» EXTRACT PROVIDED
⁂
Original issue reported on code.google.com by leebel...@gmail.com on 2 May 2014 at 5:17

GoogleCodeExporter commented 9 years ago
Miles any thoughts on this ? Looks like sampling hasnt been ran or there are 
some problems with certain datasets.

Original comment by moyesyside on 6 May 2014 at 6:02

GoogleCodeExporter commented 9 years ago
looks like it's just subsets of records that haven't sampled properly - I 
re-sampled the climatewatch records and they dropped out of the query.  I'll 
sample/process/index the others and see if there's anything left.

Original comment by milo_nic...@hotmail.com on 6 May 2014 at 6:25

GoogleCodeExporter commented 9 years ago
I've sorted out the records that can be easily re-sampled, unless this is 
urgent I'd prefer to wait for updates to the remaining large data sets - it 
doesn't seem worth reprocessing an entire states data set for a few hundred 
records?

Original comment by milo_nic...@hotmail.com on 6 May 2014 at 6:45

GoogleCodeExporter commented 9 years ago

Original comment by moyesyside on 6 May 2014 at 6:50

GoogleCodeExporter commented 9 years ago
Great that this is acknowledged and will be addressed. I do think it may be 
more than a few hundred records though. I would think it is well into the 
thousands?

Original comment by leebel...@gmail.com on 6 May 2014 at 7:04

GoogleCodeExporter commented 9 years ago
full resample and re-index done. this now affects 4 records as opposed to 40k. 
Downgrading but keeping open for those 4.

Original comment by moyesyside on 30 May 2014 at 5:46
⁂
» DATA SECTION

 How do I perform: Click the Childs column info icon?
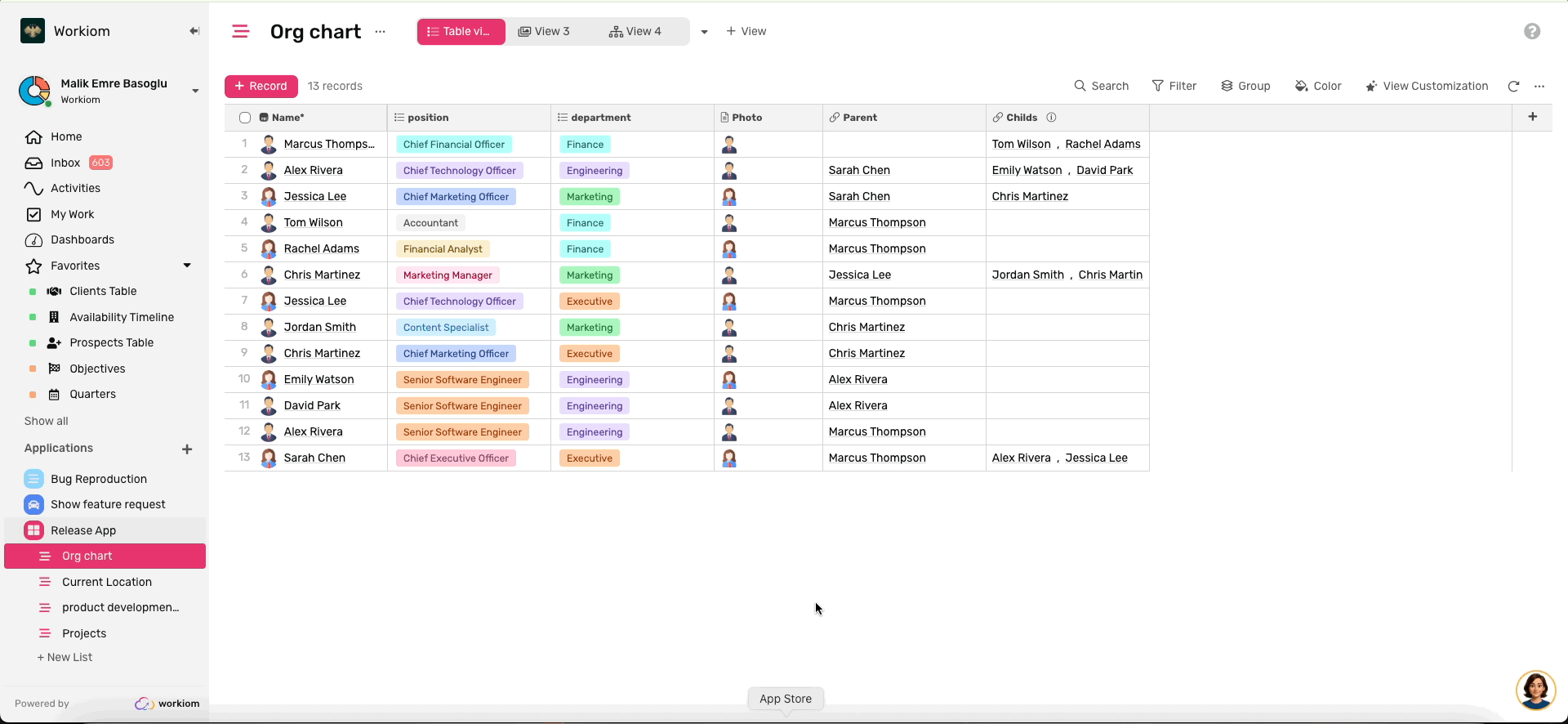tap(1051, 118)
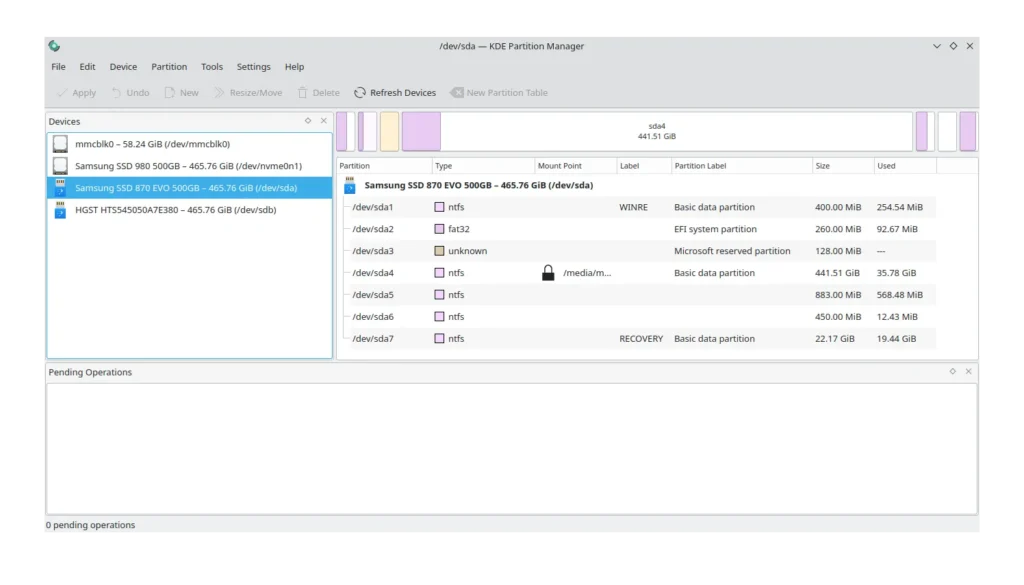Open the Partition menu

[x=169, y=67]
⁂
» INSTRUCTION
Answer these questions using the issue thread.
1. Which records were re-sampled and then dropped out of the query?
2. How many records are still affected after the full resample and re-index?
3. On what date was the issue originally reported?

» WRITTEN ANSWER
1. The climatewatch records.
2. 4 records, as opposed to 40k.
3. 2 May 2014.